In an earlier article we discussed the Z Press and the wide array of benefits that can come from performing such a functional and movement-challenging exercise. In that article, we also went over the specific reasons why lifters and coaches should integrate these into training session and what common Z Press variations can deliver the best results.
Therefore, in this article, we wanted to dive in a little deeper regarding the training outcomes and benefits of the Z Press to further challenge and motivate coaches and athletes to become more comfortable with this pressing exercise.
What Is a Z Press?
The Z Press is a pressing variation that works the upper back, traps, shoulders, and core to facilitate better overhead mechanics, upper boy hypertrophy, and control. The lift starts with the athlete being seated on the floor with the legs straight, either in front of the body, of split open into a “V” for extra stability. By doing so, the lifter must learn to stay upright, braced, and fully open the shoulder joint/chest or else the bar with not get into the proper position.
How to Do a Z Press
In the below video demonstration the asymmetrically loaded Z Press (kettlebell) is demonstrated. Note how the legs remain rigid and straight with the toes upright. This will help to increase quadriceps and hip flexor activity, necessary for pressing overhead (or any movement for that matter).
4 Benefits of the Z Press
In this section we will discuss four primary benefits of the Z Press, all of which are not dependent on the specific variation used (barbell, kettlebell, unilateral loss, etc) but rather dependent on the actual movement patterning as a whole
Shoulder and Upper Trap Hypertrophy
The Z Press can targeted the shoulder, upper traps, and upper back muscles very effectively, making it a great way to add quality hypertrophy work in for those body parts, while still staying functional in movement. This pressing variation forces a lifter to still stay balance in the anterior and posterior aspects of the shoulder and upper body, making it a great choice for athletes (who need to be mobile and balance for sport) to add quality hypertrophy training into sessions without becoming too rigid and/or lose movement/range of motion.
The Z Press builds quality movement patterning, muscle, and therefore can be used over time to increase strength and performance. By managing overhead pressing integrity and forcing lifters to be balanced in the shoulder and upper back/scapular stabilizers coaches and athletes can then translate the movement patterning and stability onto barbell overhead presses, jerks, push presses, and more.
Bracing and contracting the abdominals, obliques, and even erector spinae is necessary for this seated overhead pressing movement. The Z Press does not allow a lifter to compensate for poor overhead mobility or lack of scapular control like other movements that allow for excessive lumbar extension. Building stronger core muscles will not only boost overhead strength and performance, but also increase your ability to resist injury at the spine while lifting heavy.
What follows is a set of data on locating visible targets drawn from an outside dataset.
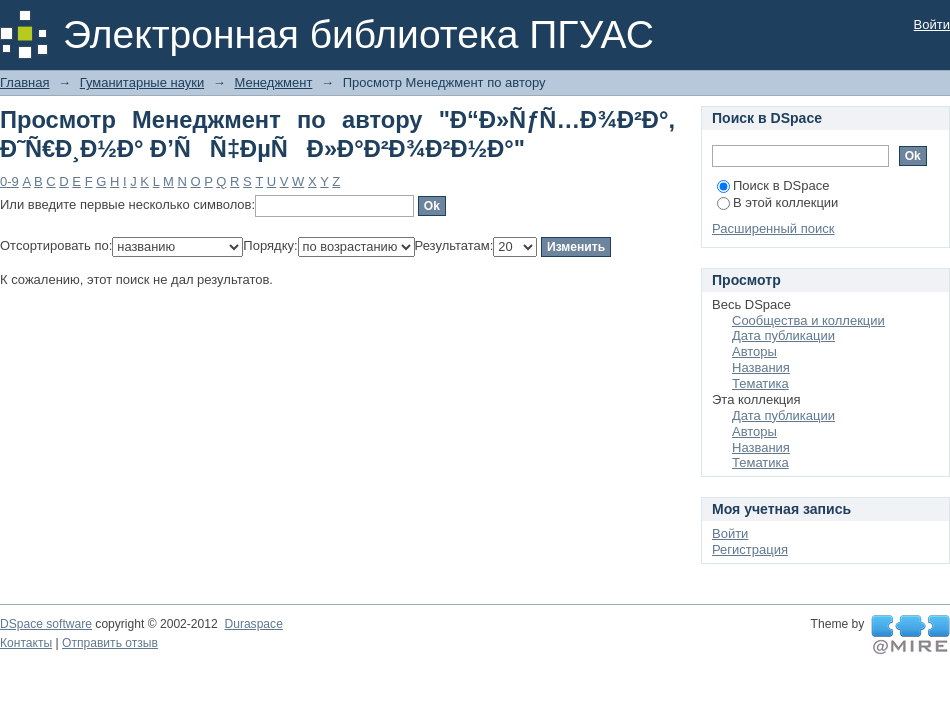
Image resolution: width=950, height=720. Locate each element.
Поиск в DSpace (773, 185)
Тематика (760, 383)
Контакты (26, 643)
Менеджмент (273, 82)
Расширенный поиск (773, 228)
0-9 (9, 181)
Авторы (754, 351)
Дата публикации (783, 335)
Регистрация (750, 549)
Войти (932, 24)
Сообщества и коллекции (808, 320)
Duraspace (253, 624)
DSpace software (46, 624)
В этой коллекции (777, 202)
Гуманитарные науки (142, 82)
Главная (24, 82)
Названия (761, 367)
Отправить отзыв (110, 643)
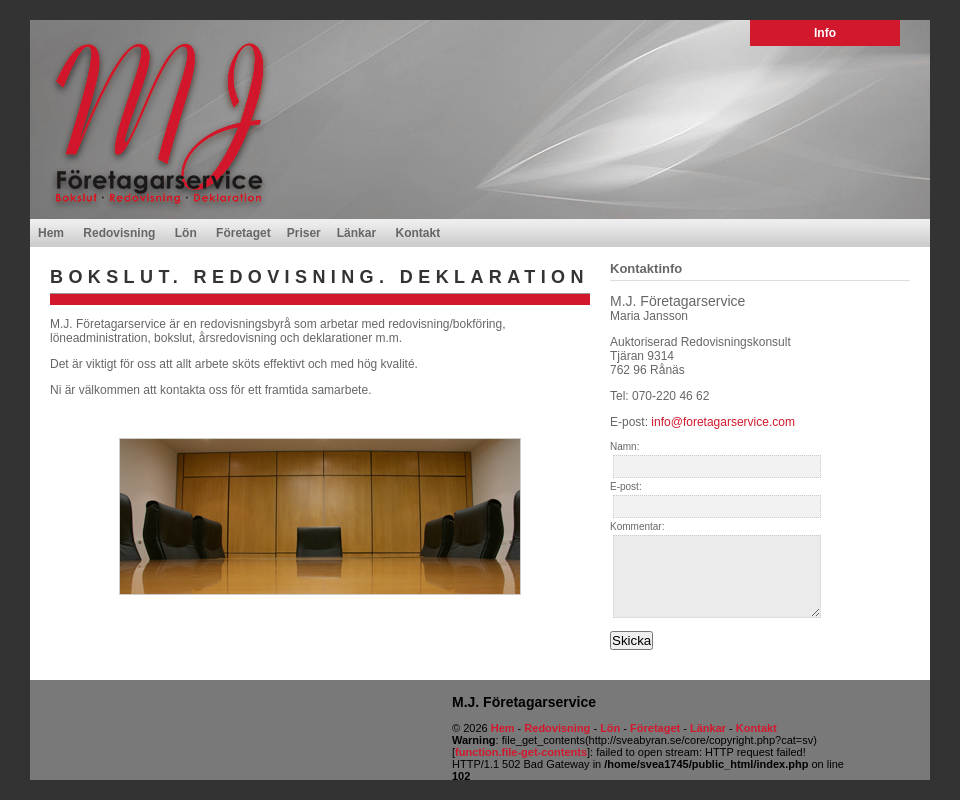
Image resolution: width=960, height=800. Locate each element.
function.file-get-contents (521, 752)
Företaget (243, 233)
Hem (51, 233)
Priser (304, 233)
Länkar (356, 233)
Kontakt (417, 233)
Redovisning (119, 233)
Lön (186, 233)
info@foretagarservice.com (723, 422)
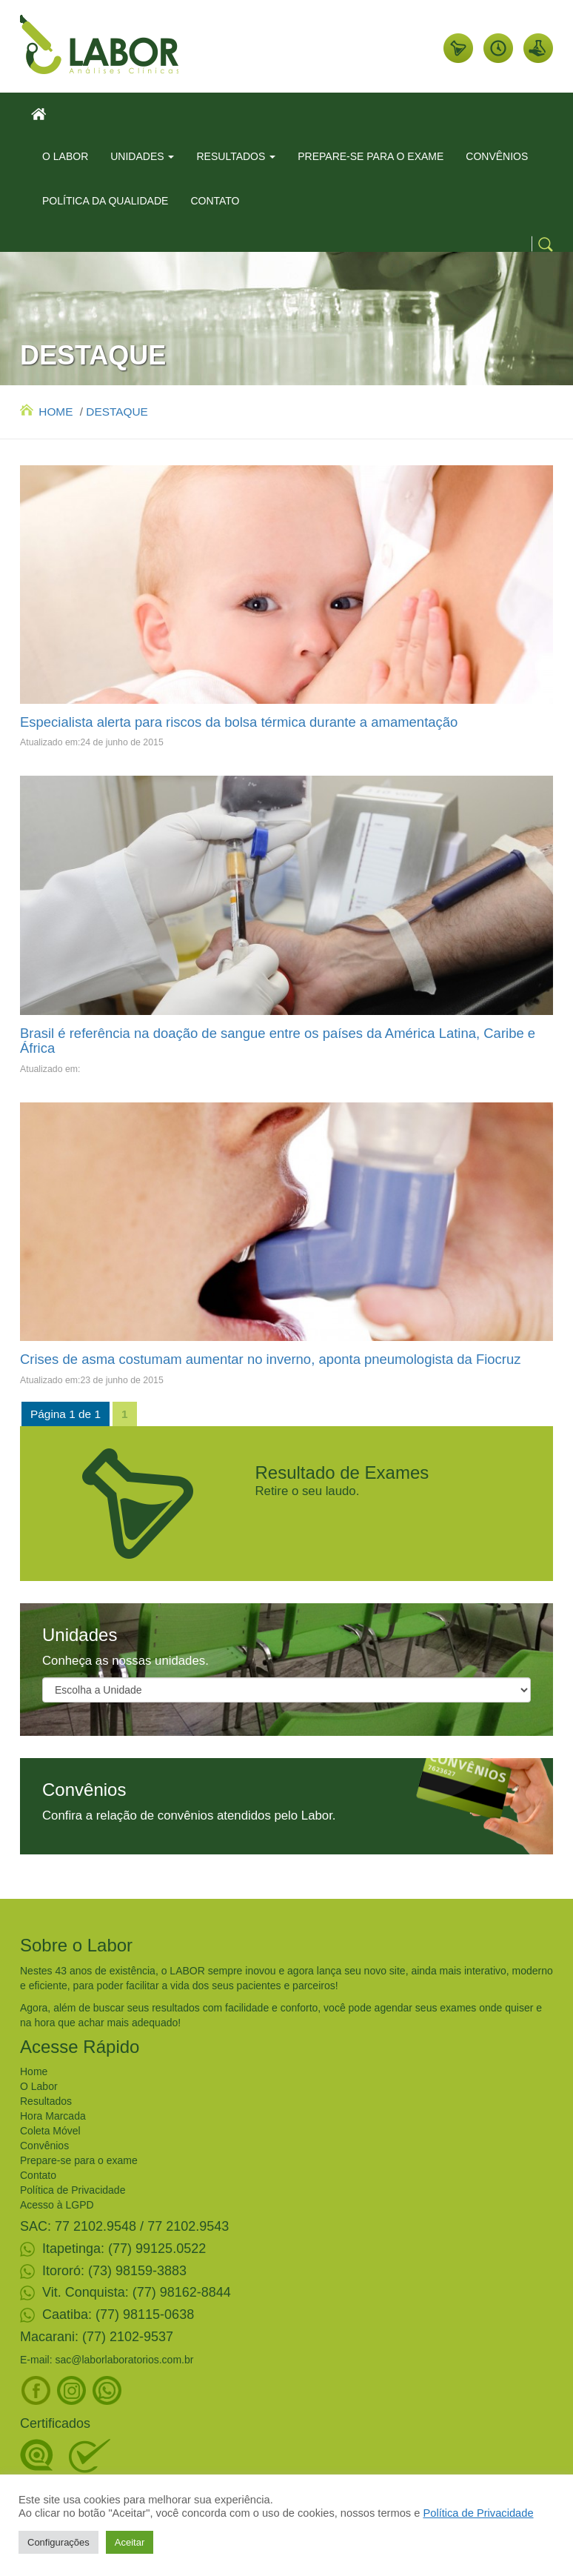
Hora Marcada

Maintaining proper overhead pressing mechanics, balanced muscular development, and proper scapular control and strength can play a huge role in the longevity of the shoulder joint (and surrounding tissues and ligaments) for athletes and non-athletes alike. The Z Press can help bulletproof shoulders and help athletes and coaches get more out of their pressing programming.
Build Stronger Shoulders Now
Building strength is a long-term endeavor, however you can do exercises and other things to really accelerate your strength gains and muscle mass (and improve joint health and function). Check out the tips and articles below and get to work on building those boulders for shoulders!
Featured Image: @machete_fitness on Instagram
Editor’s Note: Andrew Park, a BarBend reader, student, and climber based out of Grand Junction, Colorado, had the following to say after reading the above article:
“Shoulder strength and stability is a huge aspect of climbing and proper endurance and mobility exercises can make or break your performance on the wall. A great workout that I personally implement is the overhead shoulder press, usually with dumbbells, that are light enough to perform high repetitions in conjunction with a HITT training style circuit. A variation of the shoulder press is a Z-press that stabilizes the torso and provides no “bouncing” assistance when pressing, thus isolating the shoulders. I enjoy this workout as it targets the shoulders intensely, but also engages your trapezoids, back, and core.”